Checking the logs would confirm that hardware serial is being used instead:

[02:32:03][C][uart.arduino_esp8266:102]: UART Bus:
[02:32:03][C][uart.arduino_esp8266:103]:   TX Pin: GPIO1
[02:32:03][C][uart.arduino_esp8266:104]:   RX Pin: GPIO3
[02:32:03][C][uart.arduino_esp8266:106]:   RX Buffer Size: 256
[02:32:03][C][uart.arduino_esp8266:108]:   Baud Rate: 9600 baud
[02:32:03][C][uart.arduino_esp8266:109]:   Data Bits: 8
[02:32:03][C][uart.arduino_esp8266:110]:   Parity: NONE
[02:32:03][C][uart.arduino_esp8266:111]:   Stop bits: 1
[02:32:03][C][uart.arduino_esp8266:113]:   Using hardware serial interface.

This let my monitors run for days, with the PM sensor polling continuously, where previously I’d be lucky to see it last for 8 hours.

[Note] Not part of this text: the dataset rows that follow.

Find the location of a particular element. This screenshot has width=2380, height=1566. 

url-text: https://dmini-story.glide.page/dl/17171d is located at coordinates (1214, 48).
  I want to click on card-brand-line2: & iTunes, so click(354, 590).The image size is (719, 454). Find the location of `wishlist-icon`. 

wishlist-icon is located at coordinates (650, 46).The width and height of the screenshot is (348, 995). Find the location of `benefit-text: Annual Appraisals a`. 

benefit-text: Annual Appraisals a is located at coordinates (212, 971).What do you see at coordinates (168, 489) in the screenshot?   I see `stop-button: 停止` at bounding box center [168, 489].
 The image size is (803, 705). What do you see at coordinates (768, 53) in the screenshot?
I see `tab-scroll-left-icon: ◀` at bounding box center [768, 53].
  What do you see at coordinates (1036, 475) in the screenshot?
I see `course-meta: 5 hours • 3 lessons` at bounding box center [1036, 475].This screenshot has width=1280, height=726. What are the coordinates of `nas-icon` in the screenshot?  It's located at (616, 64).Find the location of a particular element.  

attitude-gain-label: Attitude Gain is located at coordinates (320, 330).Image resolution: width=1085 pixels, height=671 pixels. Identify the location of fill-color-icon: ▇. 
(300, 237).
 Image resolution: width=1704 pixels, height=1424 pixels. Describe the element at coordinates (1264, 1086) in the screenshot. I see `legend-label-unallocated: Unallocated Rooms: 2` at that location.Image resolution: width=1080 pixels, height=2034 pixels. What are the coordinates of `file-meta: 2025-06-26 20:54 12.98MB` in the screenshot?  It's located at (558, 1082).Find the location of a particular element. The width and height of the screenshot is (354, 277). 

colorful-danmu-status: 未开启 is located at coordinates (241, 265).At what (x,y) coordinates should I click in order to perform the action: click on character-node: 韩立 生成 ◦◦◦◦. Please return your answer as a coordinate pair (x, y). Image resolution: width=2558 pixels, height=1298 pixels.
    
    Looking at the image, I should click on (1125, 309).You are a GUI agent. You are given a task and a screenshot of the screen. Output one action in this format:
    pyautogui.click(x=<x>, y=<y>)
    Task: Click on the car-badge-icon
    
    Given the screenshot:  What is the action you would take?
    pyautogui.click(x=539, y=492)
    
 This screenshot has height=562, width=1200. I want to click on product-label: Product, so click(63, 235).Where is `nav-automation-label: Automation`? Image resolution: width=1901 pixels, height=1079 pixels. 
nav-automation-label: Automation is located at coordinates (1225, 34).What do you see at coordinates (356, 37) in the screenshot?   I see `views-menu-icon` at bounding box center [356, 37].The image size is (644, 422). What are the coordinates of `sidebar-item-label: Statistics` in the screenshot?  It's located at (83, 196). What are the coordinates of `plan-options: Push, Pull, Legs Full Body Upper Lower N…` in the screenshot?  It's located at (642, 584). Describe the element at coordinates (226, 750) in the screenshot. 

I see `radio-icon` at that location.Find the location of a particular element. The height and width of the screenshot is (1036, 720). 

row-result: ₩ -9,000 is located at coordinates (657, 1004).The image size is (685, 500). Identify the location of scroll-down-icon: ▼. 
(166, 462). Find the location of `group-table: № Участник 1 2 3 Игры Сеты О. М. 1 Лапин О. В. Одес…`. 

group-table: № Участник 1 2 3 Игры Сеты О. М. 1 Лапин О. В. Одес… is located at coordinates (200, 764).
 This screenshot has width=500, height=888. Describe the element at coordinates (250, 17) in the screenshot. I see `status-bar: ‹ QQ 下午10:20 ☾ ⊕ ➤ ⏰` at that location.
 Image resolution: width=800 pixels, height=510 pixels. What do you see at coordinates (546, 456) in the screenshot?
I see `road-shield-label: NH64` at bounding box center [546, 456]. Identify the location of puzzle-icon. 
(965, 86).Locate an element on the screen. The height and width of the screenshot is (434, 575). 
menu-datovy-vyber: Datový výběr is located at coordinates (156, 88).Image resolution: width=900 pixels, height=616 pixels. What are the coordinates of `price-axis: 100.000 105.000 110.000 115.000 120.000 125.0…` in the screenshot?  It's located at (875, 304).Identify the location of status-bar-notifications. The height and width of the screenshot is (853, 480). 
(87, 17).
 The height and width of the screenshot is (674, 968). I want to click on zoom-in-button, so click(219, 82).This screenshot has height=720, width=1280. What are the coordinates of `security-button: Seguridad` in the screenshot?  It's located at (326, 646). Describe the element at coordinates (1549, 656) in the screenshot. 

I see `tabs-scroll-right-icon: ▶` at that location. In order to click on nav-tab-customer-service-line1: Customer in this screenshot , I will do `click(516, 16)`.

But I don’t actually know much of the downsides doing this, so let me know if there are any.

Edit: I also did try a different wemos mini, the S2. Based on the limited time I had to test, it did run fine for days as well, although I tested it with only a PMSA003, HC8 co2 sensor (also on UART), and the .66 oled.

Thanks @mascot1579 , this is interesting.

I am using the AirGradient PCB, so rewiring pins isn’t really an option (at least not without creating some frankenboard with random wires on top…). On top of that I’ve found out the hard way that the pixels I’m using aren’t happy on any pin other than RX/GPIO3.

Sounds like upgrading to ESP32 is the path of least resistance to fix the reboot issue. ESP8266 D1 mini and ESP32 C3 mini are the same cost, so assuming the C3 works (which I believe it will based on other forum posts (forum dot airgradient dot com /t/new-wemos-board/251/16 – incorrectly flagged as spam ) there isn’t much reason not to use the much more performant new hardware.

Thanks for the info. I’ve thought about removing captive_portal on mine once I have them setup, but api and ota are important for me since I use HomeAssistant and push updates regularly.

At one time I had tried removing nearly ever sensor and going with a pretty basic config and still saw them rebooting regularly, so I’m a bit at a loss overall.

I was also seeing regular reboots from the newer boards with ESP32-C3 chips soldered on, but then I disabled my 5Ghz wireless and it seemed to really help overall. That isn’t a long term solution for me, but an interesting data point.